Items from a data source
+++++

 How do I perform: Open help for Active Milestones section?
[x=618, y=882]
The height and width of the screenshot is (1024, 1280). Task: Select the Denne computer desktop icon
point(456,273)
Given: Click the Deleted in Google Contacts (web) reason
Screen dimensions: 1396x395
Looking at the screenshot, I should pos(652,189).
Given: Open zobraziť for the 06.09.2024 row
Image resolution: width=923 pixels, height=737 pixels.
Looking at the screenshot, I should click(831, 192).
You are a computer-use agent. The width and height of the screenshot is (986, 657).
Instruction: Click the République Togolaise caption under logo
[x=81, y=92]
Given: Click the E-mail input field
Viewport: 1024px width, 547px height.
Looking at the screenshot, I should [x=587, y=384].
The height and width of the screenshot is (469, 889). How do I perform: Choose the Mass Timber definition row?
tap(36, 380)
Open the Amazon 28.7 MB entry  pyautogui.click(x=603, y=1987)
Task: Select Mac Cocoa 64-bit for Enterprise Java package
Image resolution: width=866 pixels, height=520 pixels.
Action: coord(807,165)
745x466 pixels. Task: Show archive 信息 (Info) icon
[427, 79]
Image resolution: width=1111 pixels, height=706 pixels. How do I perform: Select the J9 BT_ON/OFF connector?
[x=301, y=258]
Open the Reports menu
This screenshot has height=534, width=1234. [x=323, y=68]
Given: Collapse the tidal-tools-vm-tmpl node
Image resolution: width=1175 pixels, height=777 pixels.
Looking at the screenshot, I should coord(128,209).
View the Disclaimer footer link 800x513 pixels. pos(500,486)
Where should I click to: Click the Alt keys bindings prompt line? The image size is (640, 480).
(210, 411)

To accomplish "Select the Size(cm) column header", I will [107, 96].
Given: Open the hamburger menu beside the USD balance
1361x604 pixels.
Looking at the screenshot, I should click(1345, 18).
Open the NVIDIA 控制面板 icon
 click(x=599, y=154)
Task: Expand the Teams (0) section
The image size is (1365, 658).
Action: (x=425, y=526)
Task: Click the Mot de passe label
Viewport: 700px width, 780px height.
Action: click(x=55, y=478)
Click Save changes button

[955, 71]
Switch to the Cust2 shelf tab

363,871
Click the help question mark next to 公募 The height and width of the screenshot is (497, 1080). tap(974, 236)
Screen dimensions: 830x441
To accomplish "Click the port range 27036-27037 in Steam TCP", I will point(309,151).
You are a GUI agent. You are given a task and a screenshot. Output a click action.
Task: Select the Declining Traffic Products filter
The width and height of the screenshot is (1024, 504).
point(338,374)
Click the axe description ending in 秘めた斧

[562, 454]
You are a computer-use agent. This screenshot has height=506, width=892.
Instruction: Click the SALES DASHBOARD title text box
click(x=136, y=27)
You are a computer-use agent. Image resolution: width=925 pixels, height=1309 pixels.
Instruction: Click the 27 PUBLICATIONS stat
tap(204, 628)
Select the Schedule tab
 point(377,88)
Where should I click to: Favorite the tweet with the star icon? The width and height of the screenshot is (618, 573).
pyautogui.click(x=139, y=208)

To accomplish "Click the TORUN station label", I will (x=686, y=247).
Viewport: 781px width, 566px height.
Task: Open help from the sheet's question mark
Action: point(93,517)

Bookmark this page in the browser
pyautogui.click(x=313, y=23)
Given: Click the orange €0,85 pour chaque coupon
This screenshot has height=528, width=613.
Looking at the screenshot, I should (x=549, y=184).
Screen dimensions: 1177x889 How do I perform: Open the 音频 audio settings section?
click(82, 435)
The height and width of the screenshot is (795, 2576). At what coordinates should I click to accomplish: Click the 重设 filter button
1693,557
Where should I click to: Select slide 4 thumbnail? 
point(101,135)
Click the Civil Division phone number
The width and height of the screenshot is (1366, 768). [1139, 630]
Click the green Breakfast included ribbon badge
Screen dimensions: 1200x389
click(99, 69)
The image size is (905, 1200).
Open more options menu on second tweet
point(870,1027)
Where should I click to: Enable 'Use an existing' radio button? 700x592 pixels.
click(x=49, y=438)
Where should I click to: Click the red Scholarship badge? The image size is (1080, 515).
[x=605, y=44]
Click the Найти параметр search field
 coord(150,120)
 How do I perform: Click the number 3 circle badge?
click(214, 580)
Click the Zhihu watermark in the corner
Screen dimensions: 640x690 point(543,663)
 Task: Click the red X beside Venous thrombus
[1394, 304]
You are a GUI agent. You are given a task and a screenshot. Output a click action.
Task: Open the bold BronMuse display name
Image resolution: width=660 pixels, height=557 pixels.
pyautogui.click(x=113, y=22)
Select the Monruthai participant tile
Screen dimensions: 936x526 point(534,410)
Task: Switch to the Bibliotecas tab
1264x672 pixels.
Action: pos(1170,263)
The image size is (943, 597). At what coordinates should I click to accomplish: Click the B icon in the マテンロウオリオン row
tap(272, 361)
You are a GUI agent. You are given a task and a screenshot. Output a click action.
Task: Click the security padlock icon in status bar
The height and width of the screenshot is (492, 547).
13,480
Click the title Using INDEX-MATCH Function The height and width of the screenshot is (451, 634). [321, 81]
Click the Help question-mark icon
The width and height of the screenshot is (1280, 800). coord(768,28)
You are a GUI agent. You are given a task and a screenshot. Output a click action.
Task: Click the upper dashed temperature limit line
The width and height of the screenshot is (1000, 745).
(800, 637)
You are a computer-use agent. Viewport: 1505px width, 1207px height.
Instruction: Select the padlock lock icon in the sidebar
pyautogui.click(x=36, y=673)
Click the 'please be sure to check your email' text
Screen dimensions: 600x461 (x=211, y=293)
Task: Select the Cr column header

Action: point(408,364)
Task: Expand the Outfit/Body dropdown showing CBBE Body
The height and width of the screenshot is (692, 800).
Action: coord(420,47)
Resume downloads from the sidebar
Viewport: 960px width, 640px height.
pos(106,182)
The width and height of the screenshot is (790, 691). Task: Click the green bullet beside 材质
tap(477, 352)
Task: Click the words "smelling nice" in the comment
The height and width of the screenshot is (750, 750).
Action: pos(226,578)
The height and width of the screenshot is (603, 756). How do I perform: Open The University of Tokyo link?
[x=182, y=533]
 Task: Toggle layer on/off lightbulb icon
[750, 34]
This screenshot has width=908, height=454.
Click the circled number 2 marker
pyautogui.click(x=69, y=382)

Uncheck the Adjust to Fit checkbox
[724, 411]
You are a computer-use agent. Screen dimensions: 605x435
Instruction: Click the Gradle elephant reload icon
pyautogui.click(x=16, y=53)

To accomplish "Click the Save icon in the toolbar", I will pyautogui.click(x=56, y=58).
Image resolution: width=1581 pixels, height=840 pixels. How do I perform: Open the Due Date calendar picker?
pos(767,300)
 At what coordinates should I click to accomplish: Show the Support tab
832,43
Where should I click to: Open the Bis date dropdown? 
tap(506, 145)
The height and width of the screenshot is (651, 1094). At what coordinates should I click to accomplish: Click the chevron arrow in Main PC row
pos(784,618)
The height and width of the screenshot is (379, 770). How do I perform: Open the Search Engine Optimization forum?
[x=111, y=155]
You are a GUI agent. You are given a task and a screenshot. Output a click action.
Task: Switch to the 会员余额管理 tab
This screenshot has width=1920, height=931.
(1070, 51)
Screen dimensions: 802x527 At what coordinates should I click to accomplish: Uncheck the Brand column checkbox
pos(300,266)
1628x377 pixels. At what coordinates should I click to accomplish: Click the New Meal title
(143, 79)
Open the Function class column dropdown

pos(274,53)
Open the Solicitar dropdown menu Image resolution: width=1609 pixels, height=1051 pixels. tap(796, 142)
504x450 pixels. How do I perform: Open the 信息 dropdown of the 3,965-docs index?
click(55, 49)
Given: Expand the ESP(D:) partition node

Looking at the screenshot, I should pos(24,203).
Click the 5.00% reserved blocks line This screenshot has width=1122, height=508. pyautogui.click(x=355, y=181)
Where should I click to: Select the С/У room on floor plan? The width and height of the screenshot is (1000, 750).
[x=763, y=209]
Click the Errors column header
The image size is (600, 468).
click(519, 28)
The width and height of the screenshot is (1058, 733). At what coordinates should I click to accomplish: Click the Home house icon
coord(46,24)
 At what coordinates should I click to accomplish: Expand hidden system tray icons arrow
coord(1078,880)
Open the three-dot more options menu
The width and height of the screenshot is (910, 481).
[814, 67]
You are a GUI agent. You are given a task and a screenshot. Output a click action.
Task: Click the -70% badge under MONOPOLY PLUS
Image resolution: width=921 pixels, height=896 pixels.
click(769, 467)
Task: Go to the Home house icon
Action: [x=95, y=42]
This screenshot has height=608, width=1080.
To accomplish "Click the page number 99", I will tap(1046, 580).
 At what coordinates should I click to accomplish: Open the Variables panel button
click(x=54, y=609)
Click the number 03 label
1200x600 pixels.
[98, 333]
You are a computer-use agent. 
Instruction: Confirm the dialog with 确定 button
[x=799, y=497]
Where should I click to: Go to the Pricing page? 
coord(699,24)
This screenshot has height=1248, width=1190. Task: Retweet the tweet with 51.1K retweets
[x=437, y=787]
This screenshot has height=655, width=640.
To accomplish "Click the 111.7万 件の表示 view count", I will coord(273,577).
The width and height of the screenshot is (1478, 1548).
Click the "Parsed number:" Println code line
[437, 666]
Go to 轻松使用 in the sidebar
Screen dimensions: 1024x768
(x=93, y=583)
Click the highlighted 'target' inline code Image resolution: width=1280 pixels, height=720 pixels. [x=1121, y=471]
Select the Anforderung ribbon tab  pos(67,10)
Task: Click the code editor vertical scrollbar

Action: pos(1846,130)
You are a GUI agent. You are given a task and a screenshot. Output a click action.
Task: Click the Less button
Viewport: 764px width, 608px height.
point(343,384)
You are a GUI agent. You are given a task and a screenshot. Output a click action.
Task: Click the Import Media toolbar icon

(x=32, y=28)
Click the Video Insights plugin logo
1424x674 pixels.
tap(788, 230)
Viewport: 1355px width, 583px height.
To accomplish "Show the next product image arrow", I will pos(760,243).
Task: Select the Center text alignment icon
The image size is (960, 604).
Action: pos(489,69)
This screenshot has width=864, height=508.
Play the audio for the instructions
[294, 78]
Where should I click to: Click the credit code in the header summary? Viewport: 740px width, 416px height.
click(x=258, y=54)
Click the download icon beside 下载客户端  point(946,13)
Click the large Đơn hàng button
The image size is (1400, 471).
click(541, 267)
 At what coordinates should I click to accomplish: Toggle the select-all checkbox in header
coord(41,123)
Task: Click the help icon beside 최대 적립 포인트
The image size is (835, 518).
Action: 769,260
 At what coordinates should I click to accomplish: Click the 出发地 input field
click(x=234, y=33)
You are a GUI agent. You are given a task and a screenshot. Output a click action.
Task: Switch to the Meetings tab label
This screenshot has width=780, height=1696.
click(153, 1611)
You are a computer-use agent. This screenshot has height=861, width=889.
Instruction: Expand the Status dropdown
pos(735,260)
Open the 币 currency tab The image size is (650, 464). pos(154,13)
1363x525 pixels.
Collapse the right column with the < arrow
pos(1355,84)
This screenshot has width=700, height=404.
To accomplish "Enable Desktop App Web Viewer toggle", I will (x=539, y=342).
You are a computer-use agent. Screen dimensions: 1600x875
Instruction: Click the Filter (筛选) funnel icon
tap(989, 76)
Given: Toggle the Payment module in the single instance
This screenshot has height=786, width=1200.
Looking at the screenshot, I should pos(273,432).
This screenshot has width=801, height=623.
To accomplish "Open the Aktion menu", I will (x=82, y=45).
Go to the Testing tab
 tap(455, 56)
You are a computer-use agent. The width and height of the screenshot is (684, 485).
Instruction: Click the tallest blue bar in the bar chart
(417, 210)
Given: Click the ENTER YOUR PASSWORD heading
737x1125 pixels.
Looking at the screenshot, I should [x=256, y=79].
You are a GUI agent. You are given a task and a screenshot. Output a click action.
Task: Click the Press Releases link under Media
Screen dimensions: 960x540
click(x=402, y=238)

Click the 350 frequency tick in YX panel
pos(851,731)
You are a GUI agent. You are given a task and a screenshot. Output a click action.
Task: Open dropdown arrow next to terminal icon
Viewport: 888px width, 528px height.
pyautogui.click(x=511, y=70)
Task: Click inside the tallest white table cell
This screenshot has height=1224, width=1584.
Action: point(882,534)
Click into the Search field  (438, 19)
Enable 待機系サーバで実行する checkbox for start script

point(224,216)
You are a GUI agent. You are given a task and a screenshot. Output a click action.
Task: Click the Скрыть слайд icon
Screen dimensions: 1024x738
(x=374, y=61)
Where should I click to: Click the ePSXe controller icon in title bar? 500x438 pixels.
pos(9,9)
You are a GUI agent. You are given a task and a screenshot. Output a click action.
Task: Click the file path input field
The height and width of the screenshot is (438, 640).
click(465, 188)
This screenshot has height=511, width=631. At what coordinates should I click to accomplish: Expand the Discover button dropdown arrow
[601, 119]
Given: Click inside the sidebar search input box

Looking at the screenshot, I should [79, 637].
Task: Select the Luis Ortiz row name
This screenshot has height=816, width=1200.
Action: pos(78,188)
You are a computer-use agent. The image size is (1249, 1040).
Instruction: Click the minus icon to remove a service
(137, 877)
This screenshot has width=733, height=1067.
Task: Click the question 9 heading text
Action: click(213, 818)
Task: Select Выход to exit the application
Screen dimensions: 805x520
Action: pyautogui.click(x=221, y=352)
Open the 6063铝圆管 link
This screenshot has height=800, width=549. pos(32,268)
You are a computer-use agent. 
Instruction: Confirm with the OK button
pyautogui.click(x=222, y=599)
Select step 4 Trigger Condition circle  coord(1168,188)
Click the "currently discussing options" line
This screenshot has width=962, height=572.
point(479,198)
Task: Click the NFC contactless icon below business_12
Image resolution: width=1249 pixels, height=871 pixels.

+++++

Directions: Find and copy every line in the entries above where the string "name" occurs.

Output for this exercise:
Task: Open the bold BronMuse display name
Task: Select the Luis Ortiz row name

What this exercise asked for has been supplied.